そう言った後、俺は自分が盾を張った時のような疲労感を感じる。


「まだお兄様は倒れないわ。もう少し貰いなさい。今のままだと千歳様はまた1日以上寝てしまう」

そう言って目の前に魔女が現れる。


「ジョマ…、来てくれたんだ」

「さっきは残念だったわね千歳様。

今度の砲台の硬さは申し分なさそうよ。

でも一人で力を使い過ぎ。

もう少しお兄様を頼りなさい」


「うん、教えてくれてありがとう」

「いいのよ。私はこの世界が盛り上がって綺麗に輝けばそれでいいの」


…世界を壊すのが目的では無いのか?

なんか違和感が増してきた気がする。


「お兄様、さっきの赤メノウは素敵だったわね」

「赤メノウ?」

「千歳様は眠られていたからわからないわよね。

あのギガンスッポン、首まわりとかズタズタでしょ?

援軍が一瞬だけ来たのよ。

それで足止めが何とかなったしお兄様もここに居られるのよ。

ふふ、私が嫌がらない私好みの援軍。

ああ言うのが大事なのよね」


「お前は赤メノウが誰だか知っているのか?」

「ええ、でも言わないわ。
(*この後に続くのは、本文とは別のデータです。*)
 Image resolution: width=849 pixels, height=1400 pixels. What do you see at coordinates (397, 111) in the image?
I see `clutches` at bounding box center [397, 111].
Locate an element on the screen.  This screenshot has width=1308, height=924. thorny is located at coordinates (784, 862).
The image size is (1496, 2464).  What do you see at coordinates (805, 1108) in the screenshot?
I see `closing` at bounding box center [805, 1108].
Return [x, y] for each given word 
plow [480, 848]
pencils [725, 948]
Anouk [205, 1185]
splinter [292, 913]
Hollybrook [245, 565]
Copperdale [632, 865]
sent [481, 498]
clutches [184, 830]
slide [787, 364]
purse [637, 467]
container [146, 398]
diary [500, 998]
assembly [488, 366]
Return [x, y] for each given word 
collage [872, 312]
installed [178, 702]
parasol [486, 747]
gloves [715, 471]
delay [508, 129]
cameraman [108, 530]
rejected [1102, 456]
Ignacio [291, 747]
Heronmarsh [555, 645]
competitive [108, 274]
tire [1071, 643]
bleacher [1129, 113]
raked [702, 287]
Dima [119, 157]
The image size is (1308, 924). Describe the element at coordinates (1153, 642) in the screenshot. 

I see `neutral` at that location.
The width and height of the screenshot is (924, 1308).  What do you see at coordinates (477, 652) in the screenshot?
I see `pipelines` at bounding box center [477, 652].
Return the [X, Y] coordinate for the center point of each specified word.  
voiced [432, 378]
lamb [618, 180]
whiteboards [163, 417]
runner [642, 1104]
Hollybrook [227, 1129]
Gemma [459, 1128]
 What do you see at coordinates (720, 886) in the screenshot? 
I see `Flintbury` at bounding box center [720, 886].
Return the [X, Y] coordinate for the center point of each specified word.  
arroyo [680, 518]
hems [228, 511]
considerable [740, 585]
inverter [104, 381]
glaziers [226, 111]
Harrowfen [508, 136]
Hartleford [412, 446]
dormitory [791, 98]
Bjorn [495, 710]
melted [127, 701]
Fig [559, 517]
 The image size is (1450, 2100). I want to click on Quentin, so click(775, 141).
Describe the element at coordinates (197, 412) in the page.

それがルールってものでしょ?

さあ、千歳様。

そろそろ臨界よ。

今度は外さないでね」


そう言って魔女は消える。

ノレノレ母さんと赤メノウの活躍があったからかまだギガンスッポンまでは距離がある。


確かに間近になったギガンスッポンは首を中心に傷だらけだ。


「千歳ー、準備いい?行くよー」

「うん、お願い。ノレノレお母さん!」


「行け!ノレノレっ!」

「【アーティファクト】!!」


次の瞬間、砲台から光が出る。

ギガンスッポンは光の当たる所から消滅していく。


「ツネノリ!千歳を支えろ!

千歳、今度は壊れない。だから安心して奴を倒せ!」


「うん!!」

千歳は二度目だからか器用に砲台を動かしてギガンスッポンに光を当てる。


「真っ二つ!!」

そう言うと千歳は光を上から下に落としてギガンスッポンを斬り裂いてしまった。


「母さん!千歳は倒した!!」

「了解ー、じゃあこっちも疲れたからこのまま終わらせるね。

ツネノリ、千歳。またねー」

そう言って次元球が静かになる。


「千歳、やったな」

だが千歳から返事はない。

それどころか倒れ込んでしまった。


「千歳!!どうした!?」


「あらら…、本当にお兄様の力は最低限しか貰わなかったのね千歳様は…」

目の前に魔女が現れて千歳の頭を撫でる。


「大丈夫よお兄様。

この位なら明日の朝には目覚めるわ。

イベントは私が終わらせておくから貴方達は先にホテルに帰りなさい。

東、私が2人を送るから後は貴方がやりなさい!」

そう言うと足元が光って昨日泊まったホテルの部屋に帰された。